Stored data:

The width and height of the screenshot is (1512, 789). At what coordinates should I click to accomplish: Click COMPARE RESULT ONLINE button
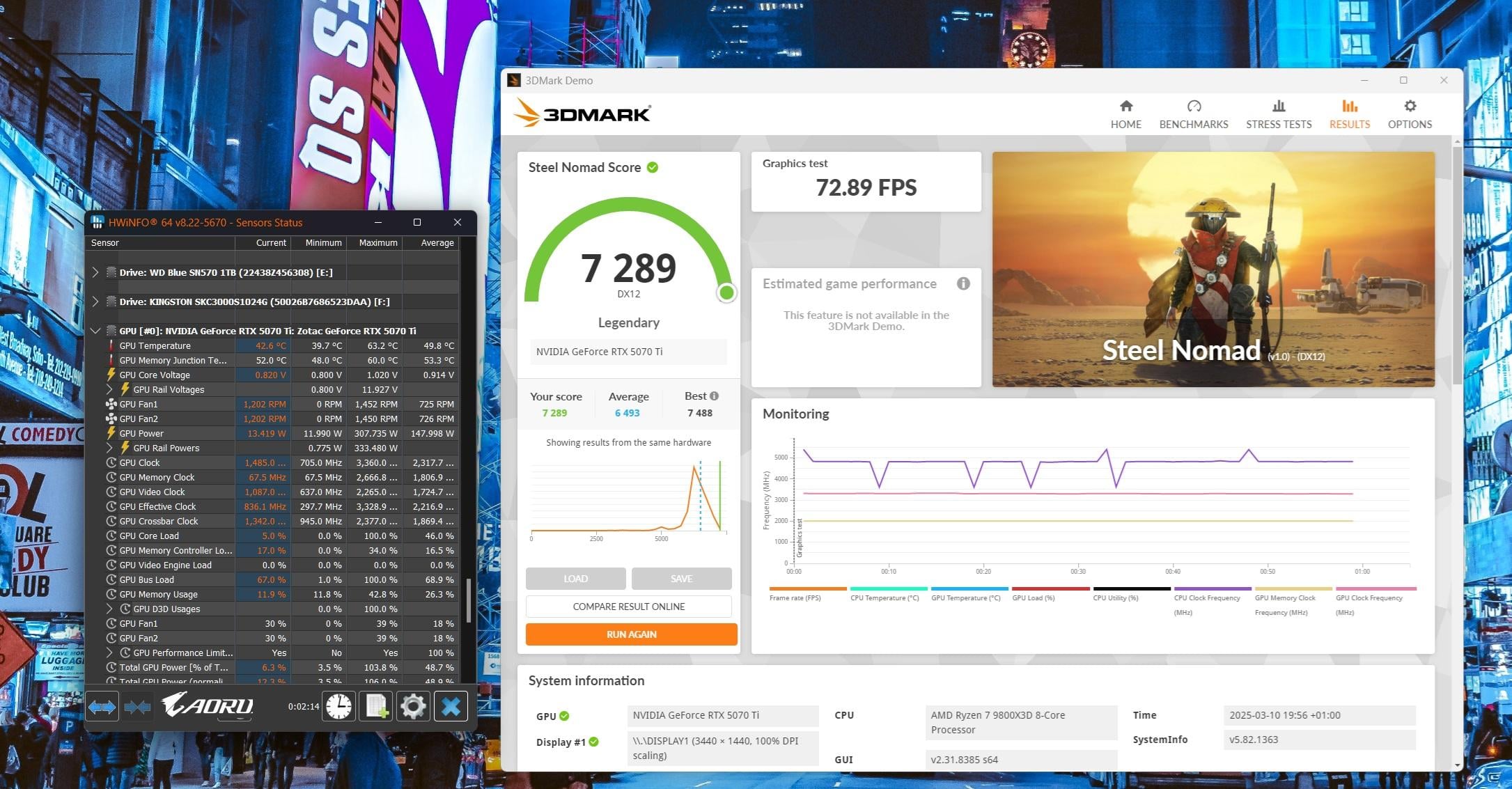pos(628,607)
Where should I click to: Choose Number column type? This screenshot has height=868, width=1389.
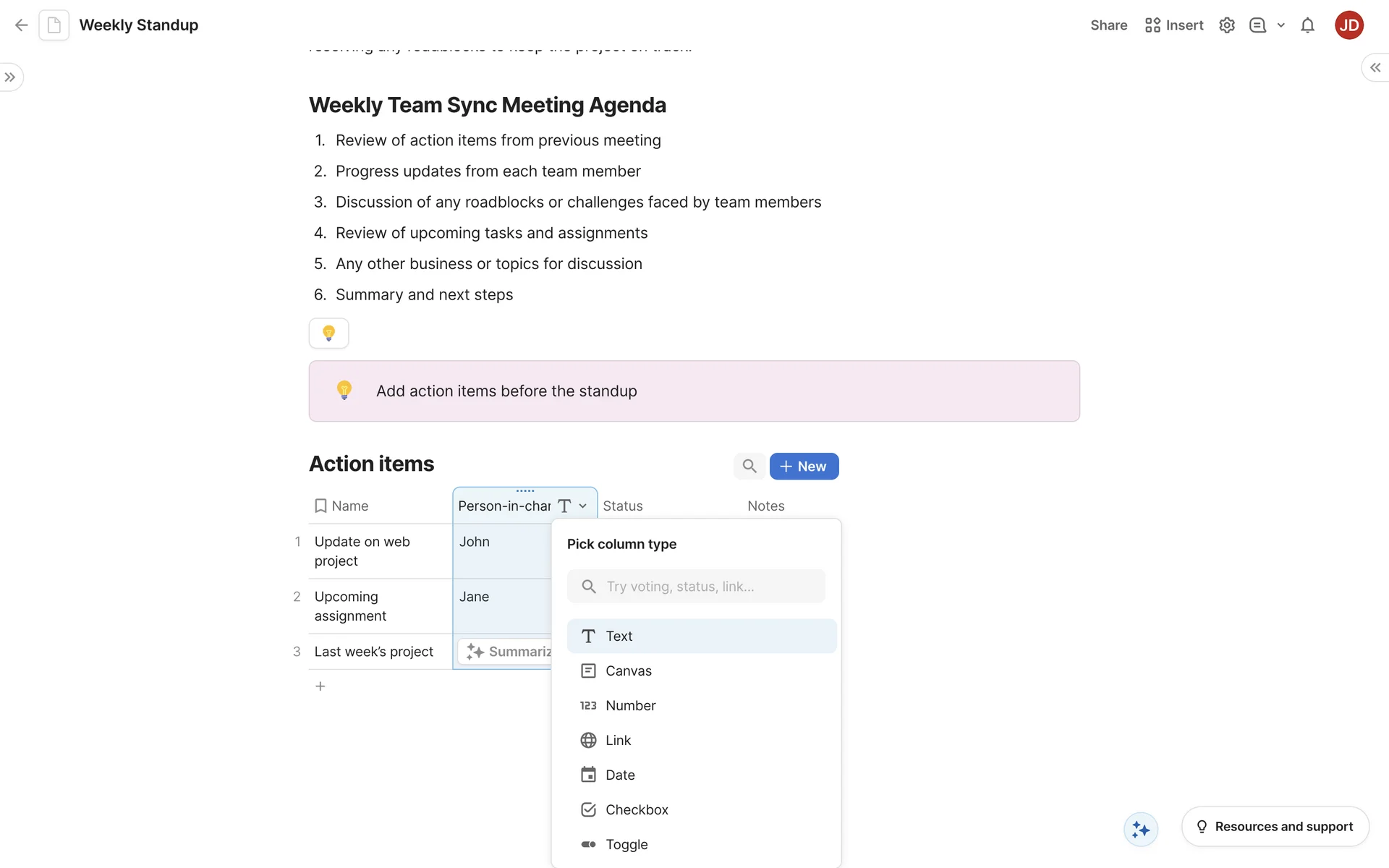click(630, 705)
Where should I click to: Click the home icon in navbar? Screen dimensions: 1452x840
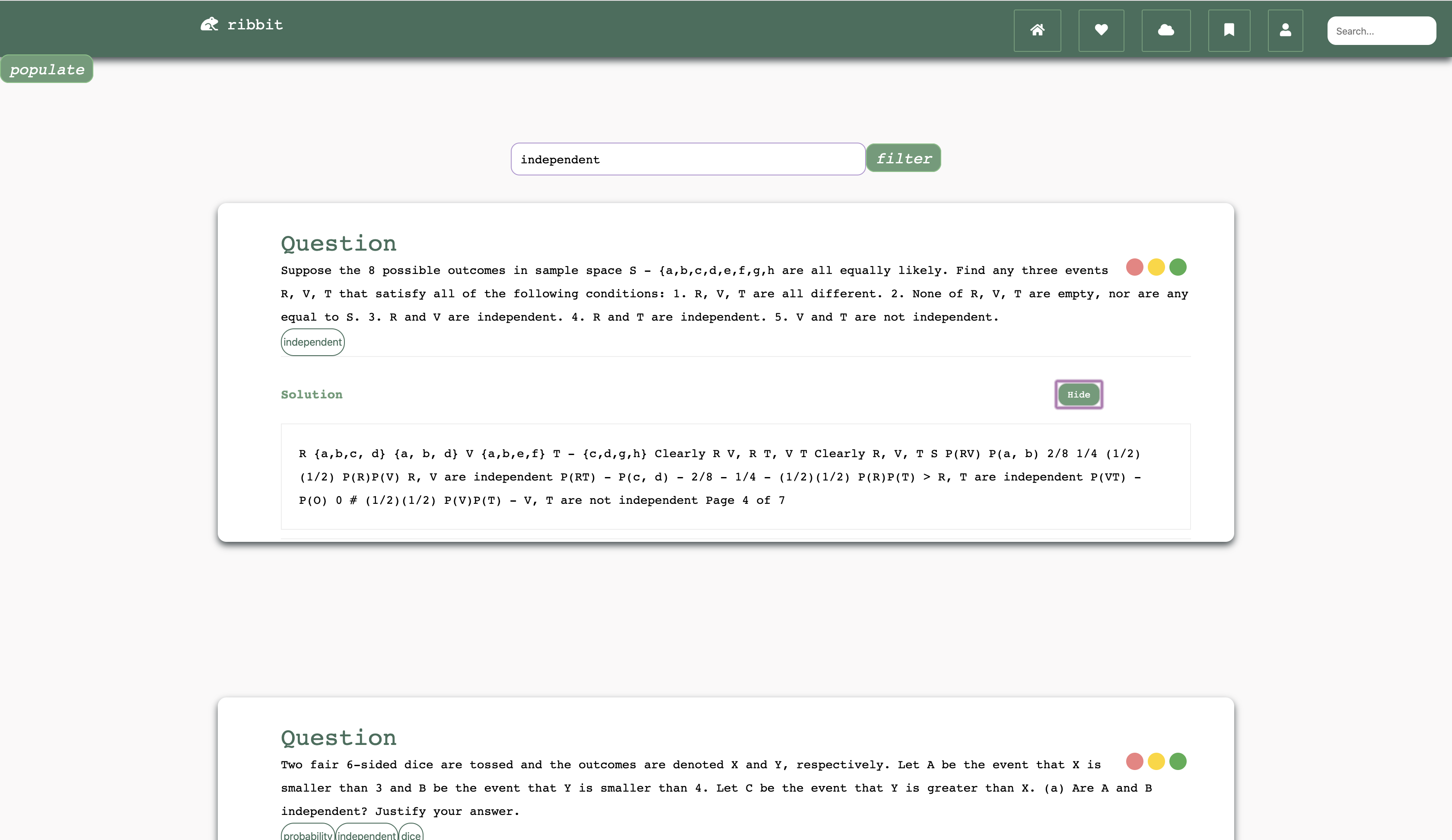coord(1037,31)
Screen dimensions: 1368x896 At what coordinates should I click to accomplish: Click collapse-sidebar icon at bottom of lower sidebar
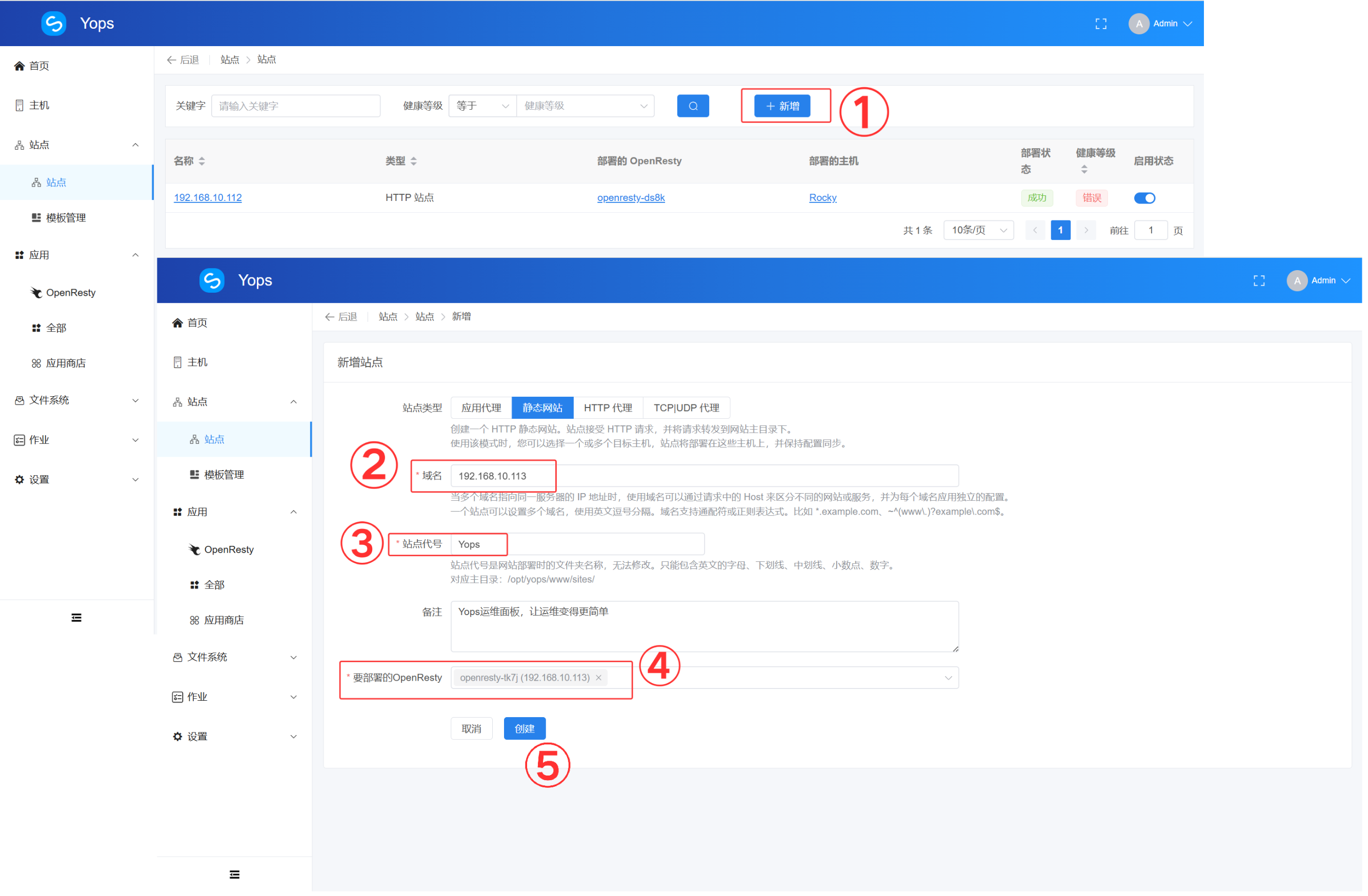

● **Brief**
The records above are to be repeated exactly, apart from their pictures.

● **Your response**
The width and height of the screenshot is (1512, 789). At what coordinates should I click to accomplish: Click COMPARE RESULT ONLINE button
pos(628,607)
Where should I click to: Choose Number column type? This screenshot has height=868, width=1389.
click(630, 705)
Where should I click to: Click the home icon in navbar? Screen dimensions: 1452x840
coord(1037,31)
Screen dimensions: 1368x896 At what coordinates should I click to accomplish: Click collapse-sidebar icon at bottom of lower sidebar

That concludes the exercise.